[Dataset excerpts]

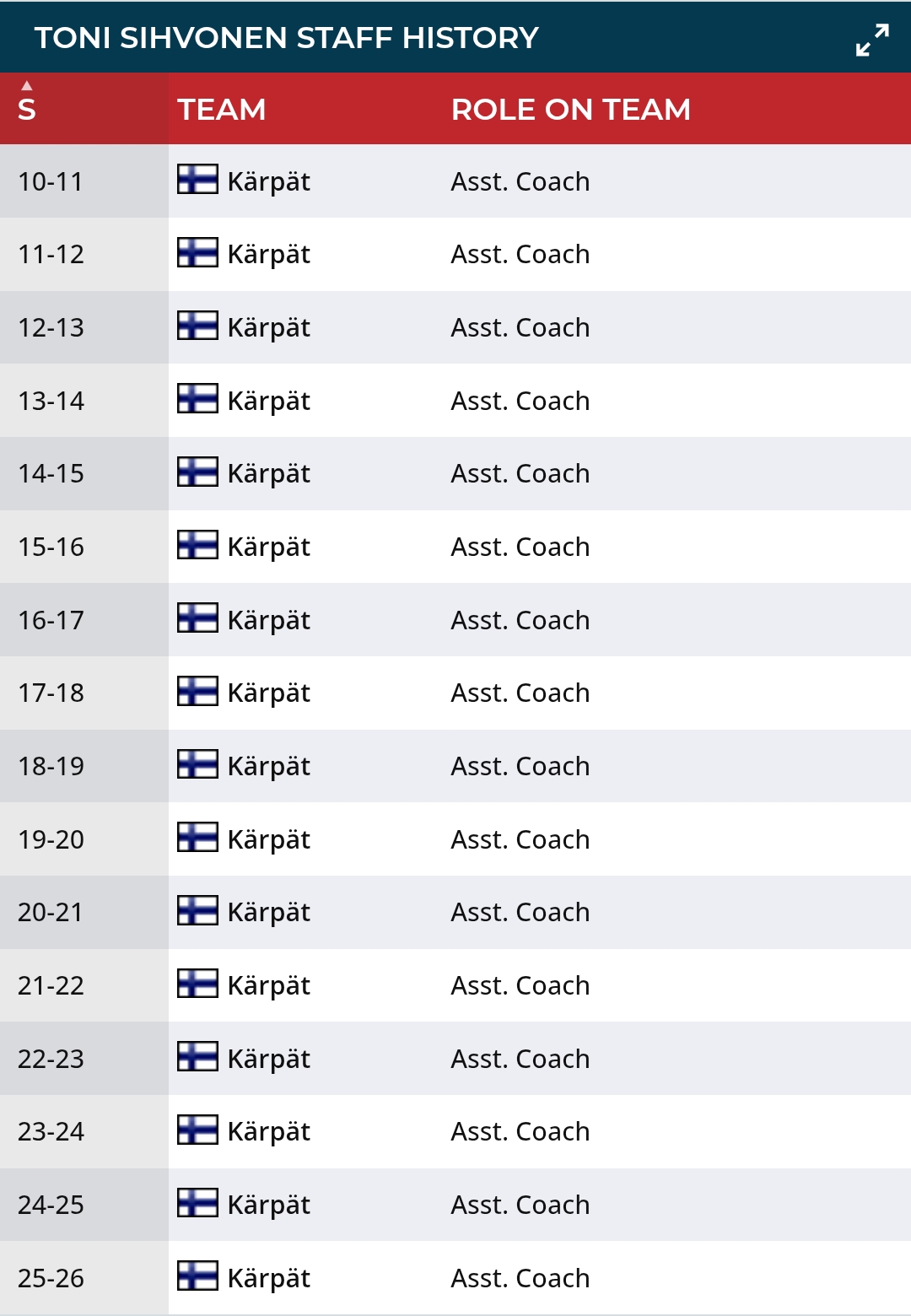The height and width of the screenshot is (1316, 911).
Task: Expand the staff history table fullscreen
Action: pyautogui.click(x=872, y=40)
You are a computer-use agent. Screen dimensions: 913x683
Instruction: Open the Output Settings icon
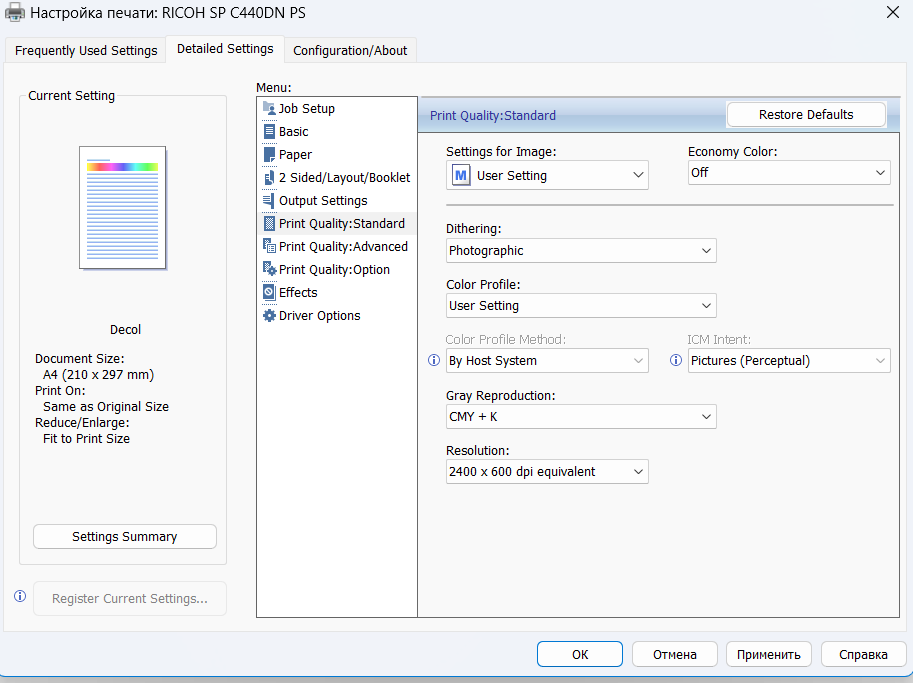point(269,200)
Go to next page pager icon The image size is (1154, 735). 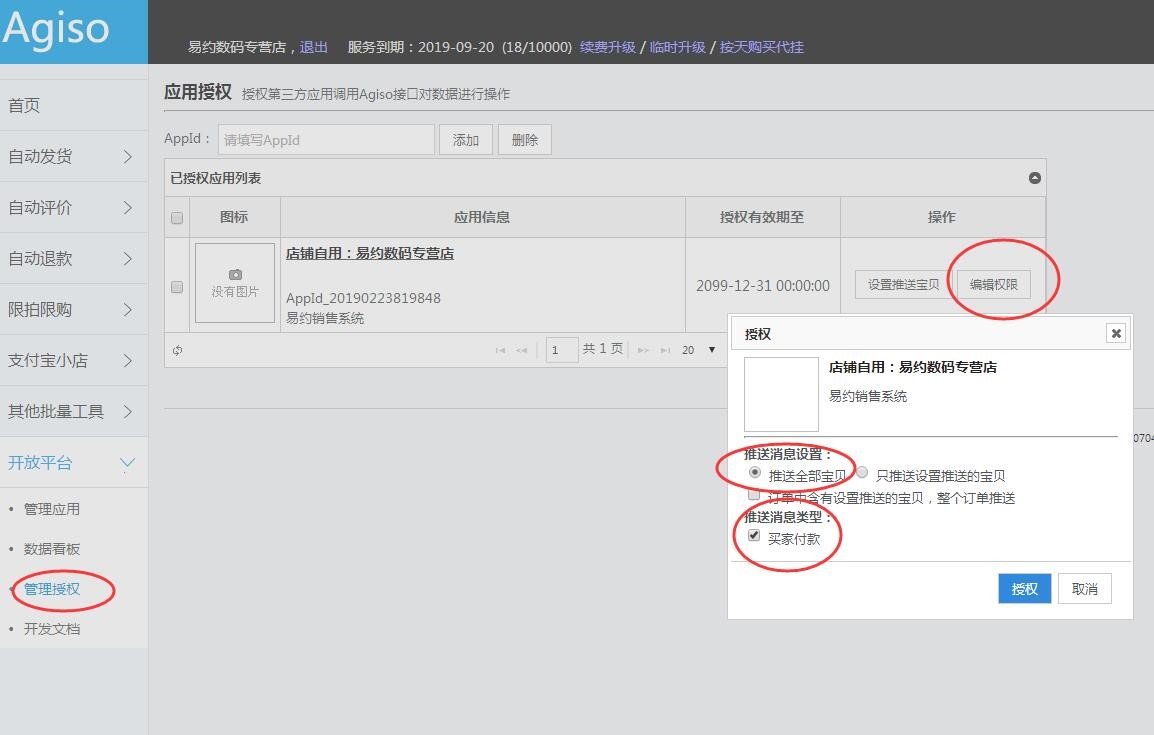click(x=643, y=350)
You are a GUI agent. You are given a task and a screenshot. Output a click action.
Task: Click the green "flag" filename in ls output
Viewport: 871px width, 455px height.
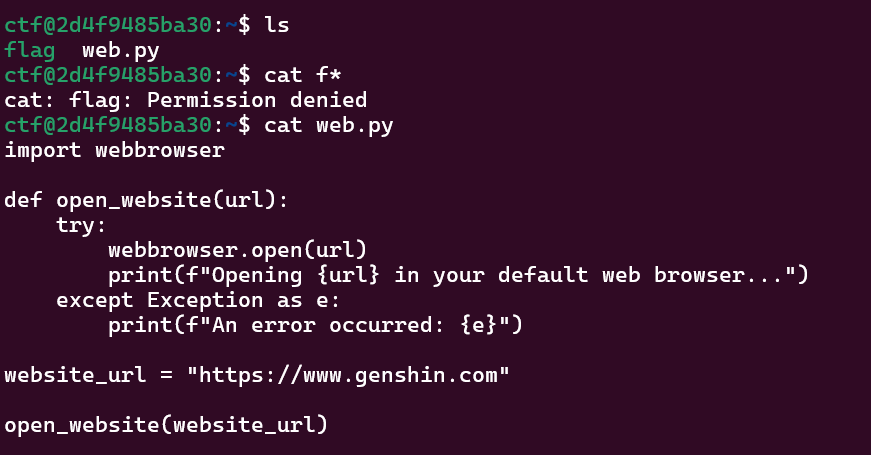pos(30,50)
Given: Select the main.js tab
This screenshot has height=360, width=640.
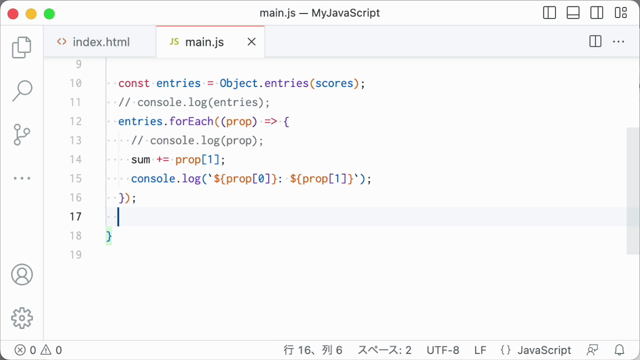Looking at the screenshot, I should coord(204,42).
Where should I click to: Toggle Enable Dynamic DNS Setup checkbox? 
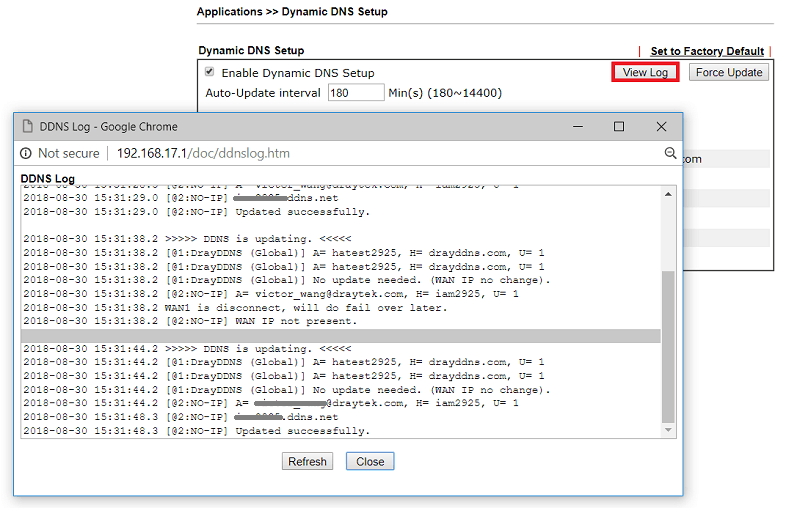click(209, 73)
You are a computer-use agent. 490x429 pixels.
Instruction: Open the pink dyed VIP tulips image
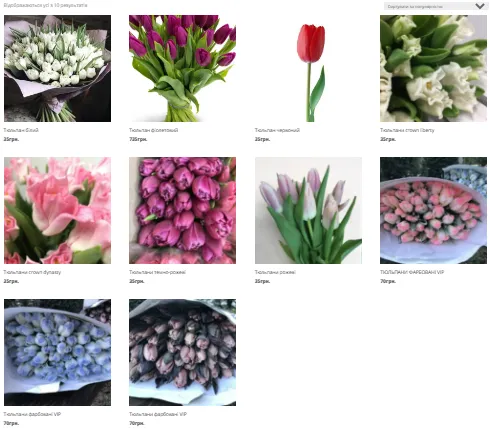[433, 210]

[/Dataset excerpts]

## Problem to solve:
Any picture in the listing is to be omitted. Return exactly the lines from the one containing "Where should I" through its last line, both included, and only those.

## Problem solution:
Where should I click to: Toggle Enable Dynamic DNS Setup checkbox? 
click(209, 73)
You are a computer-use agent. 490x429 pixels.
Instruction: Open the pink dyed VIP tulips image
[433, 210]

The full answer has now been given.